[Stored data]
□ □ □ □ □ □ □

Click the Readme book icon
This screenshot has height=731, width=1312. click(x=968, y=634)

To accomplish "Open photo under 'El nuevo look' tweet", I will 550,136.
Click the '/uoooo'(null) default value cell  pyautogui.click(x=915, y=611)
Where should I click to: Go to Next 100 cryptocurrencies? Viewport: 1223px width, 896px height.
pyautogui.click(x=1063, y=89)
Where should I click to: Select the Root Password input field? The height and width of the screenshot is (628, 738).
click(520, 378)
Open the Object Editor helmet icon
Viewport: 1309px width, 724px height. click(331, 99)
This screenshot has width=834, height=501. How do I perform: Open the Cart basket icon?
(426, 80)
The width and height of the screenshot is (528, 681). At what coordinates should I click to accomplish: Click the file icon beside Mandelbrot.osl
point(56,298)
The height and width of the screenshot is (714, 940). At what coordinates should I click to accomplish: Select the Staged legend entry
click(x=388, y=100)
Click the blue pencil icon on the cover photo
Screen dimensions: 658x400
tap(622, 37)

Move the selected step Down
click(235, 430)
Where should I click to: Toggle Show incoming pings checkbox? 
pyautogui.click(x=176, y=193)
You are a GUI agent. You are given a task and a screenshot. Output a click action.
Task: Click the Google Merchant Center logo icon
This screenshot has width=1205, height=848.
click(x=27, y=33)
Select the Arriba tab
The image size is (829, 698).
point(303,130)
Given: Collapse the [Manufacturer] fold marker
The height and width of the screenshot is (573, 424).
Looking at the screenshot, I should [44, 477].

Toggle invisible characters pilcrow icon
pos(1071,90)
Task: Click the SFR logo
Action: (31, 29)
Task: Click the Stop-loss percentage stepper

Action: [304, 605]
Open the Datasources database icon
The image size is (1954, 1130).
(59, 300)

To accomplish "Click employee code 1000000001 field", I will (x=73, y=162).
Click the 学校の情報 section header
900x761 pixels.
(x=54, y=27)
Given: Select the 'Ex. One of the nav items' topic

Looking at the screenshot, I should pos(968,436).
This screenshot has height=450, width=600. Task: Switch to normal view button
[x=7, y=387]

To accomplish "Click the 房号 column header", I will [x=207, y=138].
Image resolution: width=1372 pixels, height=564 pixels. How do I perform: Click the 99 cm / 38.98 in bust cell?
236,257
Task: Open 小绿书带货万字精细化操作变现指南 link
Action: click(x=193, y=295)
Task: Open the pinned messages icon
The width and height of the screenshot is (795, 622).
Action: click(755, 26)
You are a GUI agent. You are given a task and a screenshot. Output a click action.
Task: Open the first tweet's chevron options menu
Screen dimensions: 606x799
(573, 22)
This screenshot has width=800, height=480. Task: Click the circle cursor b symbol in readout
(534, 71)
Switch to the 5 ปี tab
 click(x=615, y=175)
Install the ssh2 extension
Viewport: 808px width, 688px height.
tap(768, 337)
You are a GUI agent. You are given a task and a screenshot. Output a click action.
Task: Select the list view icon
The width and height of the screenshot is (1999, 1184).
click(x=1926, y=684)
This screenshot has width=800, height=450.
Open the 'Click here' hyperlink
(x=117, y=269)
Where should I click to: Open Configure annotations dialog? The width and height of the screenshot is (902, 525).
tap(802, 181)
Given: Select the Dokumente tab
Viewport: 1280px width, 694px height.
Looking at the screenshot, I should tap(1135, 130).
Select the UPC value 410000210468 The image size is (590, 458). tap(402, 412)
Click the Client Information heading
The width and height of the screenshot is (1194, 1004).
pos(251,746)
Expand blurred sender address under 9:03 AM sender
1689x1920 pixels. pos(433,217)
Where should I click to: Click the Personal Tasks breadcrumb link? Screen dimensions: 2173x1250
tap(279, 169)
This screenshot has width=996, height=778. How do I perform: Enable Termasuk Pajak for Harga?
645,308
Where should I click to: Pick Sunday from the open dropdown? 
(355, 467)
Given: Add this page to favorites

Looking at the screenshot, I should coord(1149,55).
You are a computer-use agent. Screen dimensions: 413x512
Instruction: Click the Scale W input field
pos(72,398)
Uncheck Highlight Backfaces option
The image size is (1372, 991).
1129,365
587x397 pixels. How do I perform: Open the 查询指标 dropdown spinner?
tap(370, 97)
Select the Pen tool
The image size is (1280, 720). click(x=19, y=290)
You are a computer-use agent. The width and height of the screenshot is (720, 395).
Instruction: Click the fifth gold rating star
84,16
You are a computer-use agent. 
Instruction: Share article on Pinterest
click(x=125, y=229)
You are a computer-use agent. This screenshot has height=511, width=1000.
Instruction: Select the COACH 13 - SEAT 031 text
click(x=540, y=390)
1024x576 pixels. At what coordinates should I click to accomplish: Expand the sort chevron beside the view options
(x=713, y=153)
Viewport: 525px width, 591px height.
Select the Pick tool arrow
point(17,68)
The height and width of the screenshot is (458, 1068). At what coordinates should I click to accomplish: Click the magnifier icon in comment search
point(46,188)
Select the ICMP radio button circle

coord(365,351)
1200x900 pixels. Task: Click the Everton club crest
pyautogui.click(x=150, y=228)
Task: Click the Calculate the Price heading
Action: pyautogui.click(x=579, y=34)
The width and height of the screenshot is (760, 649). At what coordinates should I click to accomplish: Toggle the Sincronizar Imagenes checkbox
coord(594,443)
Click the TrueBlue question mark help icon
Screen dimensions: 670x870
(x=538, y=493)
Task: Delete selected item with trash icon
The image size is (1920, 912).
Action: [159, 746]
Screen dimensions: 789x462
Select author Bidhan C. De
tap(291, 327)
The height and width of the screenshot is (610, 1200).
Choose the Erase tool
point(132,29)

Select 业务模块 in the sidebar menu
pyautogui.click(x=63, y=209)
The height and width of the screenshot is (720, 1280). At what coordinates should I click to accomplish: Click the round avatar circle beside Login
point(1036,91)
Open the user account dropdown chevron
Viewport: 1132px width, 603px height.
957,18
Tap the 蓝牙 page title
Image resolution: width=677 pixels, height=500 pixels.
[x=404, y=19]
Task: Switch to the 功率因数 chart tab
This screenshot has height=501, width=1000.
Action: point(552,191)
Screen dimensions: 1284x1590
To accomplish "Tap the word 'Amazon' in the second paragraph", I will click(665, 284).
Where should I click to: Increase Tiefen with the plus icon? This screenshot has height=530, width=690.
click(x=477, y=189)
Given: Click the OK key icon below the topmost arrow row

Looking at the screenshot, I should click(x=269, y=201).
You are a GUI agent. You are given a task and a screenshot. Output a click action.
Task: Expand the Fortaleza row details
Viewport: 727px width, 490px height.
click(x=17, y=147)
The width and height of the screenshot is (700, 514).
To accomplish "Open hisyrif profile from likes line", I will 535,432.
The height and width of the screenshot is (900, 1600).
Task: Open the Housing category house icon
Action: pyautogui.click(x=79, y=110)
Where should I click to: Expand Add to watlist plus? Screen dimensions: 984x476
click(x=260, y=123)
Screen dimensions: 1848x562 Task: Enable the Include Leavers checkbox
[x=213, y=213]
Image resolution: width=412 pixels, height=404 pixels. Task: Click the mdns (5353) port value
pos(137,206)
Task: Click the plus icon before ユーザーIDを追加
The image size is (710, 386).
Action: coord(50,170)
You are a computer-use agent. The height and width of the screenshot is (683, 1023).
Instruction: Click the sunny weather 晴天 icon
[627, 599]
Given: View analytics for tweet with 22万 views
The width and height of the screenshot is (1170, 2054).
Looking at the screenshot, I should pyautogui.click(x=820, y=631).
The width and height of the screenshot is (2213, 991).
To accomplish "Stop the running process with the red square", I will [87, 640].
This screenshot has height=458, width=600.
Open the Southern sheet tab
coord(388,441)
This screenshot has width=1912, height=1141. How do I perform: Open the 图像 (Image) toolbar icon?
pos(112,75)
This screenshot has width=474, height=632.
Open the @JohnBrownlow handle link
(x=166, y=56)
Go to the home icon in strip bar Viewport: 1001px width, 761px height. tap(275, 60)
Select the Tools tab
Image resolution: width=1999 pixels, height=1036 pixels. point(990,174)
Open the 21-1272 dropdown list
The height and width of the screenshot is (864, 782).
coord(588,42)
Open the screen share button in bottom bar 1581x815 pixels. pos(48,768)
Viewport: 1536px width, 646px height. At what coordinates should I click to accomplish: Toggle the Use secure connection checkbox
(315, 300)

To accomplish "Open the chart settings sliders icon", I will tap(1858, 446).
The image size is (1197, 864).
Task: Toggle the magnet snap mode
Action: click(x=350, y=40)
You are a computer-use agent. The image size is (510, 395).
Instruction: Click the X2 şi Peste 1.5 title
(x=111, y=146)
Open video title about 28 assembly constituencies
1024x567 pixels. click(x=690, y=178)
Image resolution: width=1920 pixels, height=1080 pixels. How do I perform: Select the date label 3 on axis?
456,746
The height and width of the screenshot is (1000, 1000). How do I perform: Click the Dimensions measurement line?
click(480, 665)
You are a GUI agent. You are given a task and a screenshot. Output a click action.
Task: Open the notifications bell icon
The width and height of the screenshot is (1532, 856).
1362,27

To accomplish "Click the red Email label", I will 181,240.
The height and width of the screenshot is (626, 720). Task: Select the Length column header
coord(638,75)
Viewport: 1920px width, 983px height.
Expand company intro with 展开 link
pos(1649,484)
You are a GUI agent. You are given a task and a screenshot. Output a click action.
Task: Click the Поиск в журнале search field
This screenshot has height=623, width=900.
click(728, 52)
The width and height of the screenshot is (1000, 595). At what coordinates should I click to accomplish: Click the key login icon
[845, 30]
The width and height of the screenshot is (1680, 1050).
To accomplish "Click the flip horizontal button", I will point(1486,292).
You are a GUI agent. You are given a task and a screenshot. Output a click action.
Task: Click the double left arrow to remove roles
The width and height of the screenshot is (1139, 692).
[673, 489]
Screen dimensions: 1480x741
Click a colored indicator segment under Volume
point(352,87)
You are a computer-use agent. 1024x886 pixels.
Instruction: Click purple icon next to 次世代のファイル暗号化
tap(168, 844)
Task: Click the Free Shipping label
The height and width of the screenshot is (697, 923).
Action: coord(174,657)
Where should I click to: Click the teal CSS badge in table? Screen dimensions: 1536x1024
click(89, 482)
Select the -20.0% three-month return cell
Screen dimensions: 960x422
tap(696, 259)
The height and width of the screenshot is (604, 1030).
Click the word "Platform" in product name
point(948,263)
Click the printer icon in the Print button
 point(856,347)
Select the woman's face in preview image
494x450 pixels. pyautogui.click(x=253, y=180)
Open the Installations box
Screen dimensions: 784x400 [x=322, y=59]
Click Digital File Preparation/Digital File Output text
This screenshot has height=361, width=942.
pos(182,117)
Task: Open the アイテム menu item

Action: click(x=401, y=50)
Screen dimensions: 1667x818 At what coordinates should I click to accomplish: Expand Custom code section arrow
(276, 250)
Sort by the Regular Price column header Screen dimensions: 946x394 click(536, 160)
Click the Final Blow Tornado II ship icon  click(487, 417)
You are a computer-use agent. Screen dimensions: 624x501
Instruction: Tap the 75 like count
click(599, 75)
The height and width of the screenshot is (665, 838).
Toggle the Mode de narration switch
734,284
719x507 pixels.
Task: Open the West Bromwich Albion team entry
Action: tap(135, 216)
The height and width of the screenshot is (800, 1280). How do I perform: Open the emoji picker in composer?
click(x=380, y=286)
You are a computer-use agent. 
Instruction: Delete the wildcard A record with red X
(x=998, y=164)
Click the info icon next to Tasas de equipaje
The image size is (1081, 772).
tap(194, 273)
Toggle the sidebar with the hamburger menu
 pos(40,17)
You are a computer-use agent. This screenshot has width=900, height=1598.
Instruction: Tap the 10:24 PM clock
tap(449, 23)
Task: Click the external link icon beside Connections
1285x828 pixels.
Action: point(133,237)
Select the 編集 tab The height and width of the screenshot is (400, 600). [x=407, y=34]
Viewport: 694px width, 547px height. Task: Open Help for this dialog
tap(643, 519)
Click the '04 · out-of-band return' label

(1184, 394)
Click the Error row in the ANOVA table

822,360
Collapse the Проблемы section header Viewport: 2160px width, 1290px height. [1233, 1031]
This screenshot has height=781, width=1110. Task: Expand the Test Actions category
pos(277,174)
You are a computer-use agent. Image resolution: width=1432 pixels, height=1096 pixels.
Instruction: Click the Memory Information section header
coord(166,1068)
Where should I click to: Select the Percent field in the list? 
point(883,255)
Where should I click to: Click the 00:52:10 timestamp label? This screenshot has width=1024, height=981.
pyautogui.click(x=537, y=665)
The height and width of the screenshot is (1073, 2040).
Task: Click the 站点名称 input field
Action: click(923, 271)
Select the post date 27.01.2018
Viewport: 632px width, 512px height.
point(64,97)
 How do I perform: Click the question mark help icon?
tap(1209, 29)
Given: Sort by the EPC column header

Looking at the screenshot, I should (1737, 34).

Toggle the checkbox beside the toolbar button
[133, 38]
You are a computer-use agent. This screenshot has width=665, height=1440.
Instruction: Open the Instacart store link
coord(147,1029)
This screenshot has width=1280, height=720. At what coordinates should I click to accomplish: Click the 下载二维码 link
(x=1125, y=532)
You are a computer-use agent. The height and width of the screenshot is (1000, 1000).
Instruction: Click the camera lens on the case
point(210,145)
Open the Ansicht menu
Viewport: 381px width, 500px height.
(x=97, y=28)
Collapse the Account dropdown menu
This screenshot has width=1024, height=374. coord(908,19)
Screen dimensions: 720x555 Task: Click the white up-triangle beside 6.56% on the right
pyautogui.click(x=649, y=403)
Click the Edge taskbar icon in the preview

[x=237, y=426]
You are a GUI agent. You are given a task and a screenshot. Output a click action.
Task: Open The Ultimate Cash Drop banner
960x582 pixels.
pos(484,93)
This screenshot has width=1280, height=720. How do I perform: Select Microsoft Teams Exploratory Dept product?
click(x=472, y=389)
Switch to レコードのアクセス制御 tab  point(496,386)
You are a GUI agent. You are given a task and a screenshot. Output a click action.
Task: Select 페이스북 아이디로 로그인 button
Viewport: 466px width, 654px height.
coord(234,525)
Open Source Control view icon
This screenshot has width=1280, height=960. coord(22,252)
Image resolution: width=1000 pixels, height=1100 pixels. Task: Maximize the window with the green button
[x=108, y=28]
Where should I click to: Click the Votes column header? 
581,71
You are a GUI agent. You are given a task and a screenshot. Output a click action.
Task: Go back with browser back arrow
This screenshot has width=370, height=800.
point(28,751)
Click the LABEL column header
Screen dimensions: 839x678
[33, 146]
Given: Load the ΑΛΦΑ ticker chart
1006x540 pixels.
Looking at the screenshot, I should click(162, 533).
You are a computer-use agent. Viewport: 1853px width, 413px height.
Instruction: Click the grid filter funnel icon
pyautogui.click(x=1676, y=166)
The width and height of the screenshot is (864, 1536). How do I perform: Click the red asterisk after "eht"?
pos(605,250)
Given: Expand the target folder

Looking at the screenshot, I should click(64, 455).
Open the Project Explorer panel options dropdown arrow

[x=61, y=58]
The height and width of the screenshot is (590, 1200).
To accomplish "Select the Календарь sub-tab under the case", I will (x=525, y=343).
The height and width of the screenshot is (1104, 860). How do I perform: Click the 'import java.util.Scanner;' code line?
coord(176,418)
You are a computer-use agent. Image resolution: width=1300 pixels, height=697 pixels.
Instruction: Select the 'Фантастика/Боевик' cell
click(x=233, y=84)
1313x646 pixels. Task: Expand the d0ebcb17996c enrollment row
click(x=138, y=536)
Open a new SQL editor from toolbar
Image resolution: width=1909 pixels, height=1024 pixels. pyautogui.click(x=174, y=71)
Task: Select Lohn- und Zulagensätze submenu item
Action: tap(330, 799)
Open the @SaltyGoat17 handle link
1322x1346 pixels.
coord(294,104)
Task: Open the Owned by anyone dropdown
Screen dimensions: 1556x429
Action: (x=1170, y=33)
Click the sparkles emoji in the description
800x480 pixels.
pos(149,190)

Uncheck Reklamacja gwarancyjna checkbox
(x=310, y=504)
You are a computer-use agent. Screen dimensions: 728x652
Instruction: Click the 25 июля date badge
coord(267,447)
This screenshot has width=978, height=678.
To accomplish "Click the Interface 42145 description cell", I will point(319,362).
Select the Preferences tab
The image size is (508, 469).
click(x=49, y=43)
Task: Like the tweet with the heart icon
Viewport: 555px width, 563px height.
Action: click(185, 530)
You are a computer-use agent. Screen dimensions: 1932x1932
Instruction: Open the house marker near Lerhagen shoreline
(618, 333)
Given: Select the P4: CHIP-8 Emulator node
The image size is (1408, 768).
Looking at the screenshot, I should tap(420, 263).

□ □ □ □ □ □ □

• _About this task_: In the entries above, find the line with "The image size is (1920, 912)." and the line with "Task: Switch to the 功率因数 chart tab", then set down exactly those two and every line between them, nothing else.

• _Answer to the exercise_:
The image size is (1920, 912).
Action: [159, 746]
Screen dimensions: 789x462
Select author Bidhan C. De
tap(291, 327)
The height and width of the screenshot is (610, 1200).
Choose the Erase tool
point(132,29)

Select 业务模块 in the sidebar menu
pyautogui.click(x=63, y=209)
The height and width of the screenshot is (720, 1280). At what coordinates should I click to accomplish: Click the round avatar circle beside Login
point(1036,91)
Open the user account dropdown chevron
Viewport: 1132px width, 603px height.
957,18
Tap the 蓝牙 page title
Image resolution: width=677 pixels, height=500 pixels.
[x=404, y=19]
Task: Switch to the 功率因数 chart tab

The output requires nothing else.